Burevestnik Central Scientific Research Institute
- Company type: Open Joint Stock Company
- Industry: Arms industry
- Headquarters: Nizhniy Novgorod, Russia
- Products: Artillery, Howitzers, Self-propelled artillery, Naval artillery, Mortars, Remote weapon stations, Turrets, Autocannons, Armored vehicles
- Parent: Uralvagonzavod
- Website: burevestnik.com

= Burevestnik Central Scientific Research Institute =

Company based in Nizhniy Novgorod, Russia

JSC CRI Central Scientific Research Institute Burevestnik (Центральный научно-исследовательский институт «Буревестник») is a Russian arms industry company based in Nizhniy Novgorod, Russia.
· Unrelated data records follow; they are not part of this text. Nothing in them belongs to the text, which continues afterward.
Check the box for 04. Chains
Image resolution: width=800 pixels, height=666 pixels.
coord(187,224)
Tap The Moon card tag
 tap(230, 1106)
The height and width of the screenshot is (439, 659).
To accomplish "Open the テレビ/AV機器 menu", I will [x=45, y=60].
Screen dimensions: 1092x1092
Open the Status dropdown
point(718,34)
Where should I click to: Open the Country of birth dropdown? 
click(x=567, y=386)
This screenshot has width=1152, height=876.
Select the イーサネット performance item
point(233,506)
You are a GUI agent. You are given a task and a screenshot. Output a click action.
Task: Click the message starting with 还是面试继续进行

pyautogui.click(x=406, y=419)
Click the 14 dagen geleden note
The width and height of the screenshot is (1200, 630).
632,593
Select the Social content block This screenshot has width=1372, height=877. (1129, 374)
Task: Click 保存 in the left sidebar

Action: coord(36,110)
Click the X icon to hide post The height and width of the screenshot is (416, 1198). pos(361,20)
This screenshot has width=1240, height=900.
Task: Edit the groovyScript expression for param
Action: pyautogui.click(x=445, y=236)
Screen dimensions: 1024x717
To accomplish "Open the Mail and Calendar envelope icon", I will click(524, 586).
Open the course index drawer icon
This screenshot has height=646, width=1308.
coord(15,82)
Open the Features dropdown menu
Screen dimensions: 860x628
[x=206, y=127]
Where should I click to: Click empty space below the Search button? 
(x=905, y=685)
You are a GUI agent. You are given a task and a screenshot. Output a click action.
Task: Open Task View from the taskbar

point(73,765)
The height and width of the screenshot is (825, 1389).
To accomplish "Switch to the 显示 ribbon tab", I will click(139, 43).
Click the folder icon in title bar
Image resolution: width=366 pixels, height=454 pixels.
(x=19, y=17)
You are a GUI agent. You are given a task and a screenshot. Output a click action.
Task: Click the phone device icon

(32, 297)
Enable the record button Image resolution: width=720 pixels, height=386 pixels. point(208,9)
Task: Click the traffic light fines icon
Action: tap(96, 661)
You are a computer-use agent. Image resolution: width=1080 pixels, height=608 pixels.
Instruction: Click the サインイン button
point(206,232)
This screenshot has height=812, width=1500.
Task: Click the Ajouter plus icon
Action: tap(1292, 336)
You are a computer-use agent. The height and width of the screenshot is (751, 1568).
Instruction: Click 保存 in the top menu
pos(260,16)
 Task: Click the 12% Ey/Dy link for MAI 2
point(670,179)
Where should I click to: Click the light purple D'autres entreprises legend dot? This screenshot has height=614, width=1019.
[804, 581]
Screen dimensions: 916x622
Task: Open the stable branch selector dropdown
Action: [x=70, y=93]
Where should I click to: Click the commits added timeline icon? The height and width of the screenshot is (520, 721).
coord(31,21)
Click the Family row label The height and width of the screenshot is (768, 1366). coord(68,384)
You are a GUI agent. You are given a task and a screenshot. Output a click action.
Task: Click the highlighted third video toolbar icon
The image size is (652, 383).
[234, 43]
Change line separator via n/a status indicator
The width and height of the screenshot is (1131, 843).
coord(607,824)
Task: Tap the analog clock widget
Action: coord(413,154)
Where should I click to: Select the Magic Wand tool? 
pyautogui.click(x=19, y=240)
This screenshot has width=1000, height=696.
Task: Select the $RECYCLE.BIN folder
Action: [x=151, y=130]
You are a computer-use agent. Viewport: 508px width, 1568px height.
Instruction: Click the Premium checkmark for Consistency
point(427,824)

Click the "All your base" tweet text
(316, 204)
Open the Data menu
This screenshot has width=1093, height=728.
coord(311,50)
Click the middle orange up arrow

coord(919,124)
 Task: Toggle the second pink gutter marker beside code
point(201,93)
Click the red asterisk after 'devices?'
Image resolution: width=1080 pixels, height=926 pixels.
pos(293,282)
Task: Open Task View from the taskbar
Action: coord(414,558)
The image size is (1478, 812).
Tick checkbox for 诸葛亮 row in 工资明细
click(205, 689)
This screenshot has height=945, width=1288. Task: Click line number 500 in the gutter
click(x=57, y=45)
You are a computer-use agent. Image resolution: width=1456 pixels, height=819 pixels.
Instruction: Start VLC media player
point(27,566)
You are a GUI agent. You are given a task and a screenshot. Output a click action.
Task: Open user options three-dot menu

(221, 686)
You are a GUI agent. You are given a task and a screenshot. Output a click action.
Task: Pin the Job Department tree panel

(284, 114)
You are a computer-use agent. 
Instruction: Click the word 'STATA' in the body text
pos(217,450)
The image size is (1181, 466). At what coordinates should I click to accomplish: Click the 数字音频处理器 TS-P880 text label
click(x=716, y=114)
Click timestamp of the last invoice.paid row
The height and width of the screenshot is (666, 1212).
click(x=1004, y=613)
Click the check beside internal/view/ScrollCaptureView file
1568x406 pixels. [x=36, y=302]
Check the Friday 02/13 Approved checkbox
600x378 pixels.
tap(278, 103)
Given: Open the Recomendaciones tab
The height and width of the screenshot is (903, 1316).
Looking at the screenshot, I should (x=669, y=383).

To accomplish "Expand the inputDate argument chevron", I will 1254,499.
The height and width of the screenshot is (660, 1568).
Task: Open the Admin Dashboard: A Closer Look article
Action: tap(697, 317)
It is part of Uralvagonzavod.

Burevestnik is a major designer of artillery systems. Seventy percent of Burevestnik's work reportedly is now civil, with priority interest in the fields of ecology, agriculture, and the processing and preservation of agricultural produce. Burevestnik designed the 2S35 Koalitsiya-SV self-propelled gun, first unveiled during the 2015 Moscow Victory Day Parade. Burevestnik also designed the 2S39 Magnolia, a self-propelled artillery gun, which uses the DT-30 Vityaz chassis.